● **PROBLEM TO WORK ON**
From the data below, repeat exactly the lines from the line with "Instruction: Click the Privacy" to the line with "Task: Fit page width icon in toolbar", both included.

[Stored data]
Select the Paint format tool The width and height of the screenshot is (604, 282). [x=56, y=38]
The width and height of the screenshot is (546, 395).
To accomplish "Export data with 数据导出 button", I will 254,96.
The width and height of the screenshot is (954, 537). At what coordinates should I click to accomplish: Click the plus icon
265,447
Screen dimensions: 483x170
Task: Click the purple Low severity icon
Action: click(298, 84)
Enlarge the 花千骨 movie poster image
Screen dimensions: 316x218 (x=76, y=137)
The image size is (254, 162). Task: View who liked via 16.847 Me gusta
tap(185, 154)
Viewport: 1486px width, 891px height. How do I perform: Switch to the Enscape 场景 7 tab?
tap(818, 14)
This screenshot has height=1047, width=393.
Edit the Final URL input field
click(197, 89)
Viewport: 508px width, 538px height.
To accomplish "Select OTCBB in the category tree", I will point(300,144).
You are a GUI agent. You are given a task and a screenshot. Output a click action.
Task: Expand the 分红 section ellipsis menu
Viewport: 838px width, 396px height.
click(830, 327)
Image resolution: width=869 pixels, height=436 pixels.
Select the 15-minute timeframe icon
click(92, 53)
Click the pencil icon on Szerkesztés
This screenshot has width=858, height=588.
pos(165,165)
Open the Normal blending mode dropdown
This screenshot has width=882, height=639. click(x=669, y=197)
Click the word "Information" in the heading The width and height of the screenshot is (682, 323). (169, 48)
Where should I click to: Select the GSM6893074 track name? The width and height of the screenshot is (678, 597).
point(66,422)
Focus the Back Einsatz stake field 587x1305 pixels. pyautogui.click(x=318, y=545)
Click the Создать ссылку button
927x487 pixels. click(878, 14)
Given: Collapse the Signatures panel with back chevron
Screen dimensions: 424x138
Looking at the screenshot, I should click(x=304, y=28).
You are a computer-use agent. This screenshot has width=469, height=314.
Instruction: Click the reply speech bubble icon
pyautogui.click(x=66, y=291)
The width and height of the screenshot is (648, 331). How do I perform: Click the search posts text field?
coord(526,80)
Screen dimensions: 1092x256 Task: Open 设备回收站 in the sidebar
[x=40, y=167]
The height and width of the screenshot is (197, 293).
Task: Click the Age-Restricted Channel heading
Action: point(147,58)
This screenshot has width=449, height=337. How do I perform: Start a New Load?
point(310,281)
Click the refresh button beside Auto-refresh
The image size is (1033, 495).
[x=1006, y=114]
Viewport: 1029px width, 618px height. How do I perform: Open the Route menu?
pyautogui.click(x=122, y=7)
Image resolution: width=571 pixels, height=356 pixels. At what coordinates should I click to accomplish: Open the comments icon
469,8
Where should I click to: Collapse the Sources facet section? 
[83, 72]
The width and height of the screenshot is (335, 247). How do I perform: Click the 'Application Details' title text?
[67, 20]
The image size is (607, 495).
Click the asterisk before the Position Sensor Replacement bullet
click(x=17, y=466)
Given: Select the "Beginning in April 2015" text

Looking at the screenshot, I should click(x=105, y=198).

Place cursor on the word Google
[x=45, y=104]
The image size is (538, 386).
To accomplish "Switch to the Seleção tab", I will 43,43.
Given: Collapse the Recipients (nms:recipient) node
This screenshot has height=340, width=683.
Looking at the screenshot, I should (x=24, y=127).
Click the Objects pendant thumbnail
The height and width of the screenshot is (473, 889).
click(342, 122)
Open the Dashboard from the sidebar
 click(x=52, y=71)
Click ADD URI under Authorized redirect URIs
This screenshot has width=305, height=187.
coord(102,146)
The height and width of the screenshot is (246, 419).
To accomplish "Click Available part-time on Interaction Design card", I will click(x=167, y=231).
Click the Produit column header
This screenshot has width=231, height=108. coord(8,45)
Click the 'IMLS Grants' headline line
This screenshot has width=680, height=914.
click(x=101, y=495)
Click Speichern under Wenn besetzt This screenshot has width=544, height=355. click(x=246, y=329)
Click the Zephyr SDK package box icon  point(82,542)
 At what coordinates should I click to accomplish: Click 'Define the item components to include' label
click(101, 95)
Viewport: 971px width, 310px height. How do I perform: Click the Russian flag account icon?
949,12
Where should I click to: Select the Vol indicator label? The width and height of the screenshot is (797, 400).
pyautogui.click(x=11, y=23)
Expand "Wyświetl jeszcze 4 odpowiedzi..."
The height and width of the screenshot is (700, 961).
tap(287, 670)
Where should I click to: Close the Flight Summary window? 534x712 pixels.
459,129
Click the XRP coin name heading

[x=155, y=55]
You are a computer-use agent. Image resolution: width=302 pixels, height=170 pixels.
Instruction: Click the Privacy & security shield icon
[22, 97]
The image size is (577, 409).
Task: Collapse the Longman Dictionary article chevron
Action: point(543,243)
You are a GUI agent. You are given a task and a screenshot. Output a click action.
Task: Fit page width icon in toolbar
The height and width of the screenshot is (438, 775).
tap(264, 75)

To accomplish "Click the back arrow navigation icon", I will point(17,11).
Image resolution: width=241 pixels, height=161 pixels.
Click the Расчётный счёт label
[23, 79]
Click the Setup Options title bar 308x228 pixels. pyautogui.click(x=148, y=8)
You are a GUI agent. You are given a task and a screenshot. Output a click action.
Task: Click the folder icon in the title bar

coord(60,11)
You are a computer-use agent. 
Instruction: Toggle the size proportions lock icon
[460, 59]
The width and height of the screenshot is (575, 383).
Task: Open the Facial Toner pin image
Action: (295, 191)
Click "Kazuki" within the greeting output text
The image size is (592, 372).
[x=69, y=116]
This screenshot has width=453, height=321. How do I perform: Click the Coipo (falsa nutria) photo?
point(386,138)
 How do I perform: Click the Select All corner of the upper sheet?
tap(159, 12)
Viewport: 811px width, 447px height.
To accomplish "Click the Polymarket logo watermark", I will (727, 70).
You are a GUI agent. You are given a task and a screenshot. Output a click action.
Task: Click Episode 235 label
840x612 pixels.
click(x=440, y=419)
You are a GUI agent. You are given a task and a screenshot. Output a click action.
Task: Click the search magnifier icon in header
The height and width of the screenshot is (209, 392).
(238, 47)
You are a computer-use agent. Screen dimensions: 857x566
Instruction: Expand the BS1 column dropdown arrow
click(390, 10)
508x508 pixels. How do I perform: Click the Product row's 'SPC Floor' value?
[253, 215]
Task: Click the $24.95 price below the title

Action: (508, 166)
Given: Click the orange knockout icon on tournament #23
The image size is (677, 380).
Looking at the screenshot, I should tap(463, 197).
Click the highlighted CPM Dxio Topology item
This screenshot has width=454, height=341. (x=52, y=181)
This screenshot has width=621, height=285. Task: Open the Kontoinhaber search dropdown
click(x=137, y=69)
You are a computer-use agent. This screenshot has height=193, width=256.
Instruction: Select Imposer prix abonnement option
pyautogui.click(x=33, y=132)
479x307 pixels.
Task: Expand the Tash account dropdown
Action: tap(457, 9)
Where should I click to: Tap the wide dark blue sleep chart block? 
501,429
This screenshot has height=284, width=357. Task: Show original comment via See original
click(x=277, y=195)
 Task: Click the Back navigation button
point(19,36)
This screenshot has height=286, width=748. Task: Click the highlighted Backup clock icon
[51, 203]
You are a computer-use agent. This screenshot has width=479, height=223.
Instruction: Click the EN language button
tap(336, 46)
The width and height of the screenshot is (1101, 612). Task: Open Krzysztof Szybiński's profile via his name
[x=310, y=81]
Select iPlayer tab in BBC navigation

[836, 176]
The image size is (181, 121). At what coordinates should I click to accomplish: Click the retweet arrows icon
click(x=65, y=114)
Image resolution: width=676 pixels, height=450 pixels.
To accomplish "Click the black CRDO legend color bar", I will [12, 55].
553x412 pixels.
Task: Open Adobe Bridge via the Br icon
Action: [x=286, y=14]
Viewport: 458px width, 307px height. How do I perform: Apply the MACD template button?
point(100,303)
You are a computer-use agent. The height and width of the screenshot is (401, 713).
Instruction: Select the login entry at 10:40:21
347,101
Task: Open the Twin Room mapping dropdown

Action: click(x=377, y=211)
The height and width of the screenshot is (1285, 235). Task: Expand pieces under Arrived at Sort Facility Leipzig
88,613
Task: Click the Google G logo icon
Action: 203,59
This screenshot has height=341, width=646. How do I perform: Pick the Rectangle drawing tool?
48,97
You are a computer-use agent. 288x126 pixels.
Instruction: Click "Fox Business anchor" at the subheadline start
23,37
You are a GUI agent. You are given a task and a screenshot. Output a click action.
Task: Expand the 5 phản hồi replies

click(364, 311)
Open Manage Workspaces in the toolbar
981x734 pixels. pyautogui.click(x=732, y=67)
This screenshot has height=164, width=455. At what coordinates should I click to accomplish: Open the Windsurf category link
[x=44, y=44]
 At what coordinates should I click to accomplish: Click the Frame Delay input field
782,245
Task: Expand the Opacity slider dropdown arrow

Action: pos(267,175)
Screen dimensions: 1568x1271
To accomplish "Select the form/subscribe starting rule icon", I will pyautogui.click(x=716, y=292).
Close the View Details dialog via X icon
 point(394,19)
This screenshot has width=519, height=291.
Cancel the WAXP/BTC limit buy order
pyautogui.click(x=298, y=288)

● **PROBLEM SOLUTION**
Instruction: Click the Privacy & security shield icon
[22, 97]
The image size is (577, 409).
Task: Collapse the Longman Dictionary article chevron
Action: point(543,243)
You are a GUI agent. You are given a task and a screenshot. Output a click action.
Task: Fit page width icon in toolbar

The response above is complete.